Lancashire law firms are benefiting from improved economic conditions and legal mergers continue to rise, according to a study of the region’s legal market.
The latest report from MHA, the UK-wide group of accountancy and business advisory firms, indicates a more positive outlook across most firm sizes, helping to ease the financial pressures experienced in recent years.
The annual review of legal firms, conducted in partnership with Blackpool-based accountancy firm Moore and Smalley, one of nine MHA members, highlights growing demand for legal services in the commercial and residential property sectors, with confidence also returning to many practices active in corporate transactions.

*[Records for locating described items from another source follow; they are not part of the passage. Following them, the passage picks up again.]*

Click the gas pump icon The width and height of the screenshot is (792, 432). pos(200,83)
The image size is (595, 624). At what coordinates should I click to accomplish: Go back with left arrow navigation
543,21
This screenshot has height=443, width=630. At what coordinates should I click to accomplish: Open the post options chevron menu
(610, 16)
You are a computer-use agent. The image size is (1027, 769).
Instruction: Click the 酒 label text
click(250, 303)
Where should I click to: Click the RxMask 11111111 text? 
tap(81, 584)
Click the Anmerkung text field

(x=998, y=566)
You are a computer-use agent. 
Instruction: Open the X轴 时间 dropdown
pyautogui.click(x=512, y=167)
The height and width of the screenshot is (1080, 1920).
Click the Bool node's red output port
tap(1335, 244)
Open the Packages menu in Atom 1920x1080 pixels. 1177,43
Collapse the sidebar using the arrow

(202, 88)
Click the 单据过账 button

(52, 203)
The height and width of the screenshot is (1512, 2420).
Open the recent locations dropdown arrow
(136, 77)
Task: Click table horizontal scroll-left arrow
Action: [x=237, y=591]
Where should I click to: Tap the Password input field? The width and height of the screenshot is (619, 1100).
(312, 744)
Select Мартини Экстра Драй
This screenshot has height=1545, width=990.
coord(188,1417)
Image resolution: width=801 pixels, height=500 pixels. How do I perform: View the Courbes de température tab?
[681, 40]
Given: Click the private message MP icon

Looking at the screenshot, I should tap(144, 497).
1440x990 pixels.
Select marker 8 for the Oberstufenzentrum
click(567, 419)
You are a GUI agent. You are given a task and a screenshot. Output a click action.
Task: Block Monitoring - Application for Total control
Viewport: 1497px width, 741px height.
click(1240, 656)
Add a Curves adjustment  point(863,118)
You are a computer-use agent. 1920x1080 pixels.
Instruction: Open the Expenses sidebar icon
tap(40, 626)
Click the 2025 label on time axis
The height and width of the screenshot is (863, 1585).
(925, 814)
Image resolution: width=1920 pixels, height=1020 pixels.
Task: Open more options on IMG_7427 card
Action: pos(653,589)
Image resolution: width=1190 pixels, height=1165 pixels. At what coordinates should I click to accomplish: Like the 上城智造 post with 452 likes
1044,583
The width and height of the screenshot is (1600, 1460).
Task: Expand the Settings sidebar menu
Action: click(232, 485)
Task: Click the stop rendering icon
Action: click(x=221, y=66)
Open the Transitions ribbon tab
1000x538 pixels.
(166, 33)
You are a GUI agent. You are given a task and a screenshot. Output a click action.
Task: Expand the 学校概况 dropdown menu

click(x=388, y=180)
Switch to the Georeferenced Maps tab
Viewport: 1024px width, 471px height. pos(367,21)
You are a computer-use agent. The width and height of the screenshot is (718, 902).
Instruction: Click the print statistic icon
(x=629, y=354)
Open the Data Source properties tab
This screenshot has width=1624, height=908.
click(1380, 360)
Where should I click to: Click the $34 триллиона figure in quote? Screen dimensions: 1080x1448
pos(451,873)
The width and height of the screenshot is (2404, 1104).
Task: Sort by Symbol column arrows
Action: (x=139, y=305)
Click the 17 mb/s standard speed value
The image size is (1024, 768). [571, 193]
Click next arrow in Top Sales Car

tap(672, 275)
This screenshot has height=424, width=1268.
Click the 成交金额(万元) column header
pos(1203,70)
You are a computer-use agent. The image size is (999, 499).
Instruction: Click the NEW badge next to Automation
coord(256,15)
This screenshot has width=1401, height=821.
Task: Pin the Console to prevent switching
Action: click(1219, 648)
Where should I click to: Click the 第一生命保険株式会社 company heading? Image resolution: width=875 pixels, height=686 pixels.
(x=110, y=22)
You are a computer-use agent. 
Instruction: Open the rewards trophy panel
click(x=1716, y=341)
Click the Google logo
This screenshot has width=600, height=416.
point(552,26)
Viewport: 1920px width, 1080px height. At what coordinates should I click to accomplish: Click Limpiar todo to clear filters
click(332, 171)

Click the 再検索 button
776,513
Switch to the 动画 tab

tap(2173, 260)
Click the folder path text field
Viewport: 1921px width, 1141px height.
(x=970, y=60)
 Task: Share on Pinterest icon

It highlights significant growth in total fee income generated by practices with more than 11 partners, extraordinary growth in profit per equity partner in 25+ partner practices as a result of mergers, that ‘Lock-up days’, the time it takes to get paid for billable work, have reduced for all sizes of practice, other than sole practitioners and that expenditure on staffing remained consistent, but is expected to increase this year
Karen Hain, (pictured) from Moore and Smalley, and head of the professional practices group at MHA, said: “Large practices have succeeded in making true economy of scale savings in overheads and running expenses, while still increasing top line fee income.
“We have also seen a reduction in equity partner numbers, so that these fewer individuals are really benefitting from higher rewards derived from personal capital invested in the business.
“We are seeing far more movement this year in smaller practice mergers, most of which is driven by succession planning issues.”